Bell, 33, has taken her campaigns to students at Passaic County Community College and William Paterson University. She wants more millennials to be involved in politics.
“The things they should do to build up the city, they don’t,” said Bell of the council. If elected, she will have to take actions on variety of issues.
Bell sounded off on some of the issues. She said she plans to ensure the next mayor appoints city residents to cabinet level positions.
“All the directors have to live in the city,” said Bell.
On crime, she said she is not sure whether the hotspot business curfew ordinance that forces businesses in high crime areas to close at midnight is working. A police report stated there was a 79-percent drop in non-fatal shootings in designated zones.
“There’s skepticism about the whole thing,” said Bell.

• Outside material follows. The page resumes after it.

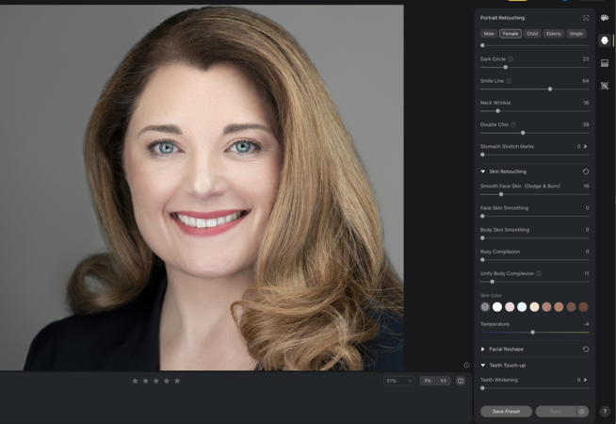
Task: Open the 51% zoom level dropdown
Action: click(398, 381)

On taxes, she plans to take a common-sense approach. “If I’m on the city council, I’m always going to take a common-sense vote,” she said.
“It’s a bad place to be in when you have to vote on taxes,” said Bell. “What are we doing instead? What about layoffs? All I see is they raise taxes. What is ever, the instead of, ‘we can do this instead of raising taxes.’”

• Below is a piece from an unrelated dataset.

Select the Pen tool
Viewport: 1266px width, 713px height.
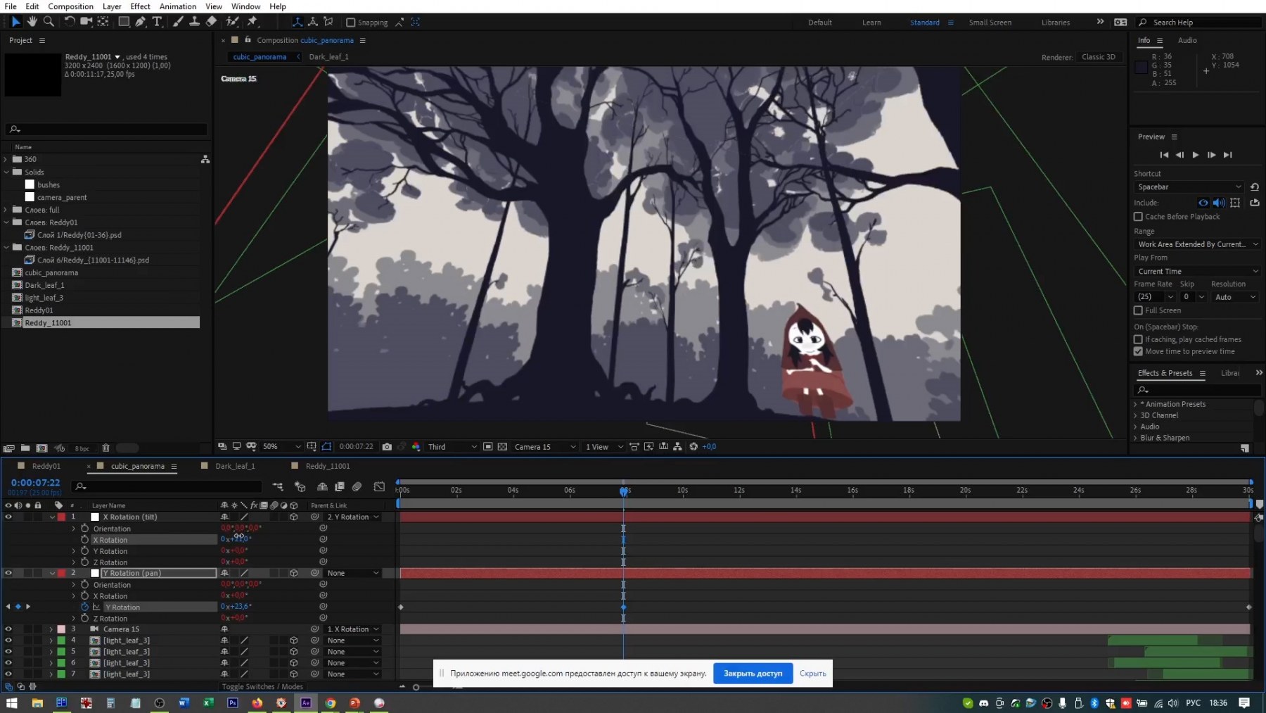coord(141,22)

Bell said she is not going to be an automatic vote in favor of the budget.
On tax abatements, she said the city needs to avoid decades long deals.
“Tax abatements to me should be 3-5 years,” said Bell. “I think 10 to 20 to 30 [years] is wrong.”

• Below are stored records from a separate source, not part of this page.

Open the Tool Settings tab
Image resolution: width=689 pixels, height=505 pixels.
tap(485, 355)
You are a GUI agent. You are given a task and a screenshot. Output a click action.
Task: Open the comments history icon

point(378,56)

On renovating the Hinchliffe Stadium and spending money on the Great Falls, she opposes borrowing funds to make improvements. She said she is not sure what is being done at either of the two sites.
“I think, if we don’t have the money to spend, we shouldn’t be borrowing money to fix that up,” said Bell.
Bell has not made big promises to voters. She has received applause at different community forums for her honesty. For example, at the televised debate last week, Bell admitted she went through the budget in the last 48 hours.
“You’ve got to be honest with people. Once you lie to them, they go away,” said Bell. “Then we can’t get them to vote.”
Bell said bad promises over the years has turned off voters. She hopes her honest campaign attracts young voters to the polls.
Bell is a full-time student at William Paterson University. She is pursuing a degree in sociology and psychology. Prior to that she attended both John F. Kennedy and Eastside High School. She received her high school equivalency and an associate’s degree in human services from the Passaic County Community College.
“We have been saying for a longtime, we need fresh people to run for city council,” said Bell. She has never run for public office. “Experience doesn’t always mean right especially if they ran already – we know what it is they can do. Are you satisfied with what they have done?”